Mrs. Braxley would brandish her tooth-brush in the President's face, if provoked to it; and a brave commanderin-chief was she.
Poor Louise would have been very comfortably located, had it not been for uncle Joe, the meek husband of the abovementioned.
It seems that uncle Joe had been a gay rollicking blade in his youth, and that Mrs. Barbara had considered him rather beneath her daughter, and had opposed the match, " solely upon aristocratic grounds,” to use her own expression ; but finally, in consideration of Phoebe's low forehead and freckles, she graciously consented. Thereupon, uncle Joe, in his usual rash and inconsiderate manner, rushed young, high-spirited, and unbroken, into the matrimonial yoke, and found himself secured for life! I need not say that he was completely broken in a fleeting twelvemonth.
The daughter of Mrs. Barbara asserted and maintained her rights with a high hand. Year after year found her still gaining upon the enemy (Uncle Joe), who retreated and retreated, and being also seized with a furious rheumatism, he seized his pipe and took his corner, and was no more like the dashing Joe Braxley of the olden time, than he was like a gaudy war elephant of Siam. His wants were few and his pleasures were fewer. Half his time was spent in acute rheumatic pain, by which he was shockingly drawn; and the other half was divided in
sharp lookings-out for east winds, friendly chattings with friends, and vigorous ruhbings with pungent liniments and bearlike gloves, to keep the rheumatism at bay. Ah, could that young lady, who in bygone romantic days had so loved uncle Joe, and who had taken out to Alabama a broken heart, to be healed by gentle southern breezes; could she but see the gay young heart-breaker now! Her youthful dream would, alas, be broken, quite as effectually as was her heart. She would see, instead of her crisp-locked ideal, a bald-headed, plethoric, mild mannered man, sitting in his corner with his pipe, or with his bristly gloves and liniments, intently rubbing his knee joints ! What a picture for a broken heart! What a finale for greedy romance to digest!
Still, there was an old twinkle in the corner of the eye, and a keen relish for a joke, and the echo of a once boisterous and hearty laugh, which pertinaciously clung to uncle Joe, and a few sparks of the old fire, which had resisted all the dampers of matrimony, which shone forth now and then, and made this hymenea! and rheumatic captive appear a jocund man at times.

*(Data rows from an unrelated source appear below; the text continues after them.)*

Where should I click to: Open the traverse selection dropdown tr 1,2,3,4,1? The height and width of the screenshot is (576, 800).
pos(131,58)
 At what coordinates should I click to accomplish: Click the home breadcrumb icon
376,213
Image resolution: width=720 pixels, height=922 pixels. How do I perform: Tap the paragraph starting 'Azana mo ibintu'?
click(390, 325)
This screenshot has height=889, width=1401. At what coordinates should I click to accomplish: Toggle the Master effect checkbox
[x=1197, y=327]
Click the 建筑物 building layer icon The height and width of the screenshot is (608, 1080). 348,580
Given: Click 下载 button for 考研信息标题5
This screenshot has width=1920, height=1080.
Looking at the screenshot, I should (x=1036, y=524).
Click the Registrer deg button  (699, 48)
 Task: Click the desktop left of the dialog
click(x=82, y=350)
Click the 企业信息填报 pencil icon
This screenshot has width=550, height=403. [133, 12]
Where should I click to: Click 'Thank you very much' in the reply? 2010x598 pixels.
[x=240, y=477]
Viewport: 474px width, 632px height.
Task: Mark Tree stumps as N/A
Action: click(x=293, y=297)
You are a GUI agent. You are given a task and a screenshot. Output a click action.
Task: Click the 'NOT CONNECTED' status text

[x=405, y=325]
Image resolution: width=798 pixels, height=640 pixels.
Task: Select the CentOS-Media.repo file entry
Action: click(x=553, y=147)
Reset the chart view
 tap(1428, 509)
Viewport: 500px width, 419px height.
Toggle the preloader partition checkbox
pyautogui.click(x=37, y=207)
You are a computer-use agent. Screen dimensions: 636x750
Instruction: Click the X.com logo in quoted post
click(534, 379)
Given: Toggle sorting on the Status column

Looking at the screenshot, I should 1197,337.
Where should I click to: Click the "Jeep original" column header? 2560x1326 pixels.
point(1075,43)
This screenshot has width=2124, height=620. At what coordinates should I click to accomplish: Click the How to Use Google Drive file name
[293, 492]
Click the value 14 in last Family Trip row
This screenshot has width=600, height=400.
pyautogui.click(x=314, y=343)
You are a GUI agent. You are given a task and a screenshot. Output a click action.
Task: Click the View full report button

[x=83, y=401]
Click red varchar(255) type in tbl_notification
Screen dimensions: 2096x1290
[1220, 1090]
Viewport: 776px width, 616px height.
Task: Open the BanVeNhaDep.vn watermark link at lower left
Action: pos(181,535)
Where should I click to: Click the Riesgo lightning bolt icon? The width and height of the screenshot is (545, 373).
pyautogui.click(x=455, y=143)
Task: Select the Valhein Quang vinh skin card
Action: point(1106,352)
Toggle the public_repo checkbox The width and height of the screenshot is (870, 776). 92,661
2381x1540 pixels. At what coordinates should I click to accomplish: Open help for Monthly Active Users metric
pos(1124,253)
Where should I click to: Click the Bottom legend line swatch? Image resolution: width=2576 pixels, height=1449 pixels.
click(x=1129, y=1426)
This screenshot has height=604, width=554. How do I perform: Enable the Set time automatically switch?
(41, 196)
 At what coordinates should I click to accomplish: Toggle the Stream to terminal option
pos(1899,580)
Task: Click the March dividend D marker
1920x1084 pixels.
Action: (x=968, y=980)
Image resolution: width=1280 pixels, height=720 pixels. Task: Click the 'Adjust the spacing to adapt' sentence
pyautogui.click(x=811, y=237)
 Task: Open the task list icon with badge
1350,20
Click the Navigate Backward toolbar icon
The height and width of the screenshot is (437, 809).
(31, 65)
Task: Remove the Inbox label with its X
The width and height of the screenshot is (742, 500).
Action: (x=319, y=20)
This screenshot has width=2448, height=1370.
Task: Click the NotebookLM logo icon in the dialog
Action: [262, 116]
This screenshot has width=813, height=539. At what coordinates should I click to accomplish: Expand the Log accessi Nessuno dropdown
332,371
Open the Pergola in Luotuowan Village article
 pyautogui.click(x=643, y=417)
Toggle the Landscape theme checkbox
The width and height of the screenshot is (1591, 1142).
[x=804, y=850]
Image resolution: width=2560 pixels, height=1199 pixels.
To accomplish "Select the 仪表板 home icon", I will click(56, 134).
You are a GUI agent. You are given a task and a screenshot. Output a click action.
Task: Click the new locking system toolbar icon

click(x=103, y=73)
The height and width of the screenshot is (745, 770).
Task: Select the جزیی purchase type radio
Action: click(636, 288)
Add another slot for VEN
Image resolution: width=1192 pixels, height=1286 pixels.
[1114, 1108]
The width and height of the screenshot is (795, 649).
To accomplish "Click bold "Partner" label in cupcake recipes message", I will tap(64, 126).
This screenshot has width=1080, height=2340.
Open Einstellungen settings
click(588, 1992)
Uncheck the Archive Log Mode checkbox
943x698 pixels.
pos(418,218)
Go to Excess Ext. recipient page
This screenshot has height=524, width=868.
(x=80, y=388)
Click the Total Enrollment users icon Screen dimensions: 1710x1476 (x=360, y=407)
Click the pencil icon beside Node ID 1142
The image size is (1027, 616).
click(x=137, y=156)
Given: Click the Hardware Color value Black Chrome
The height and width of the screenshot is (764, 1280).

Time's gorgeous panorama moved slowly on. The spring had budded and blossomed. The summer had blushed and deepened and passed away, and the flaunting crimson cloud-land, with its burnished splendors, had sobered and grown gray, and faded, and old Time was in the sere and yellow leaf. Young hearts were subdued, and old affections mellowed. Louise's exile was not yet over. She was, by papa's order, still pining in Mrs. Braxley's dominions. I hope my reader knows something of love. How he mocks at frowns and barriers. How young lovers, though separated, can wait, and hope, and bear up stoutly against all cruelty, and endure a variety of hardships and crosses, in a manner which must seem somewhat surprising to them after they have attained the object of their wishes. We all know how danger only stimulates young lovers; and how opposition will often change quite a commonplace and lukewarm passion into an heroic and sublime affair. How absence and parental tyranny have done more for the wily god than all the arrows in his quiver. How the beloved in absence can be easily decked with many imaginary beauties and graces, which his constant presence would too wofully dissipate. How one stolen interview is of more value to a lover than fifty unrebuked and prolonged sittings. In short, how Cupid only enlists obstinate parents in his service, and makes them fight blindly against themselves.